─── Excerpted data ───
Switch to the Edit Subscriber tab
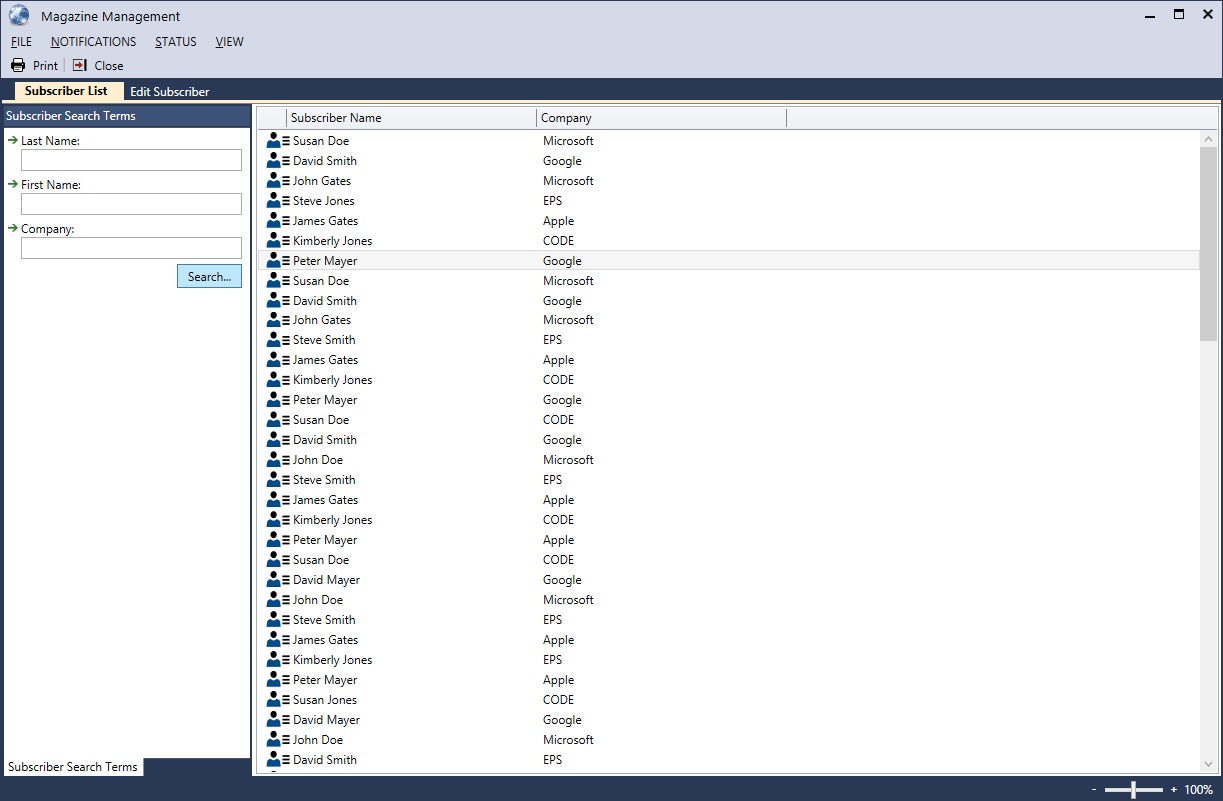 point(169,92)
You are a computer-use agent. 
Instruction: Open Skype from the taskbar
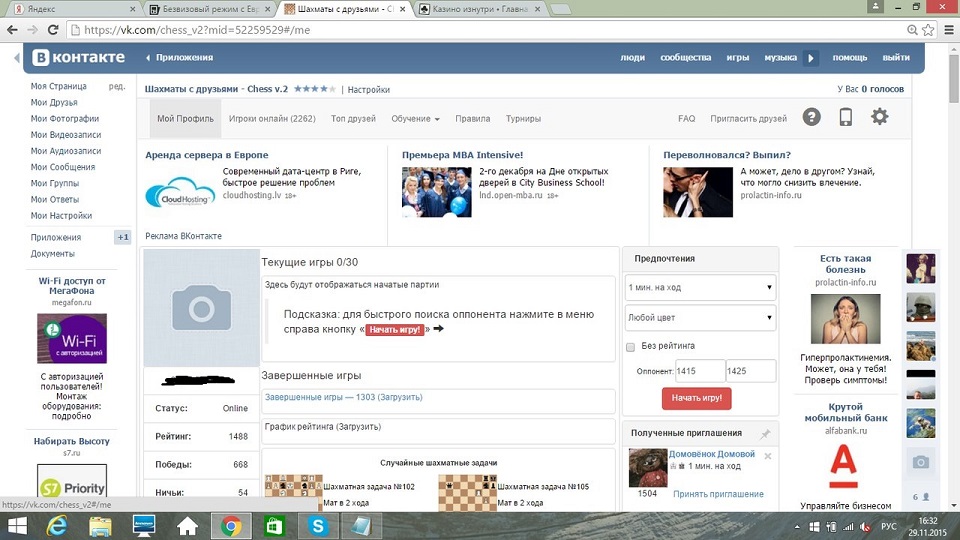[317, 525]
───
### What you need to do
The entries above are to be repeated in full, except for their pictures.

### Answer for the task
Switch to the Edit Subscriber tab
 point(169,92)
You are a computer-use agent. 
Instruction: Open Skype from the taskbar
[317, 525]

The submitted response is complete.